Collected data
-- Opening Marker --
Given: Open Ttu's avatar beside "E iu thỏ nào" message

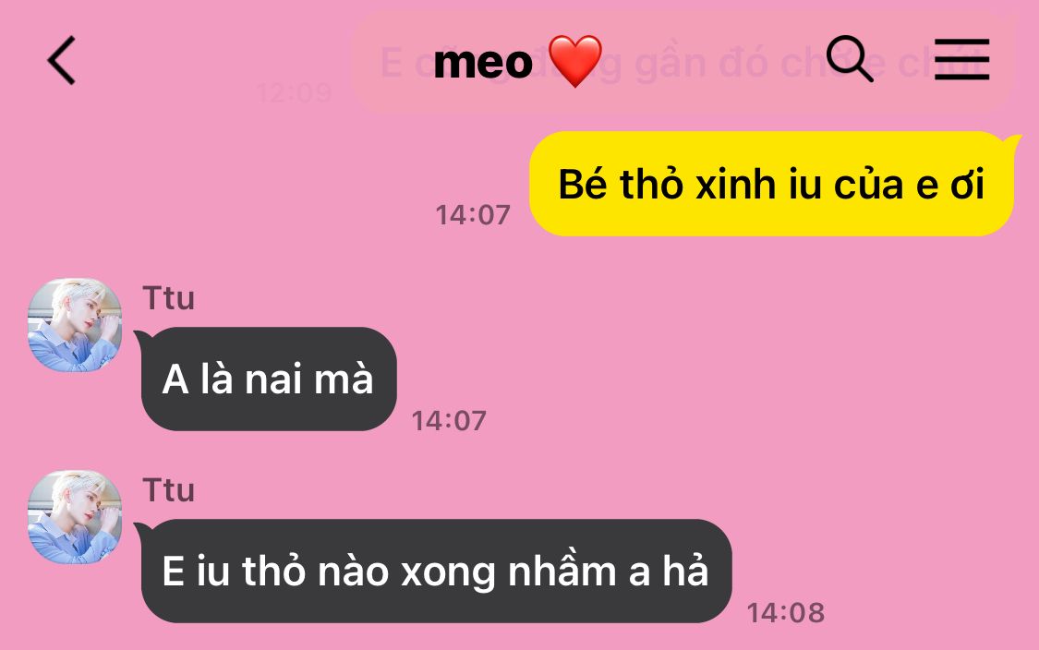Looking at the screenshot, I should point(75,517).
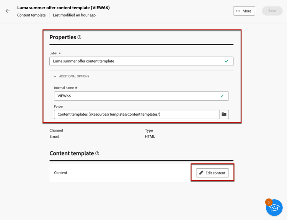Image resolution: width=287 pixels, height=220 pixels.
Task: Edit the Internal name field VIEW66
Action: tap(141, 96)

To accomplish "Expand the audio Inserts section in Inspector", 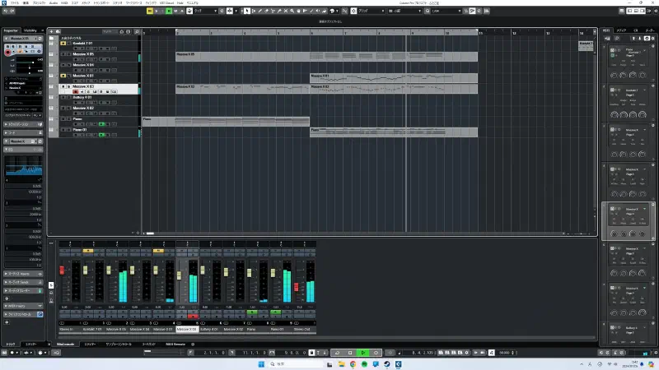I will pos(24,274).
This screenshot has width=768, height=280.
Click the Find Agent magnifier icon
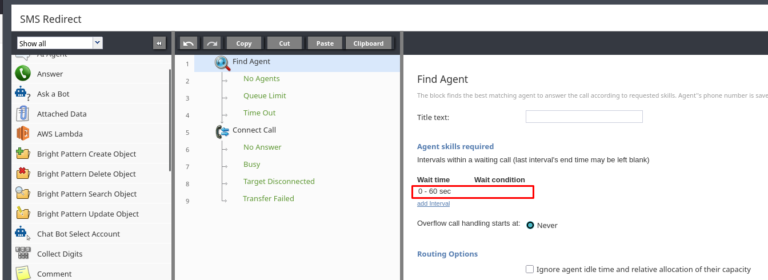coord(222,62)
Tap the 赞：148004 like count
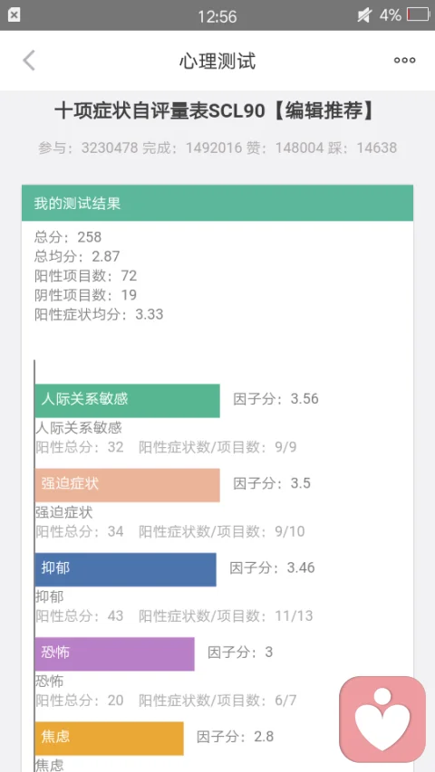435x772 pixels. tap(285, 148)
-- Closing Marker --
◆ Task
The lines to reproduce run from the line containing "This screenshot has width=768, height=280." through the last line of the records above, both included. Copy them exactly and drop the pictures.

◆ Written response
This screenshot has width=768, height=280.
Click the Find Agent magnifier icon
coord(222,62)
Tap the 赞：148004 like count
435x772 pixels. tap(285, 148)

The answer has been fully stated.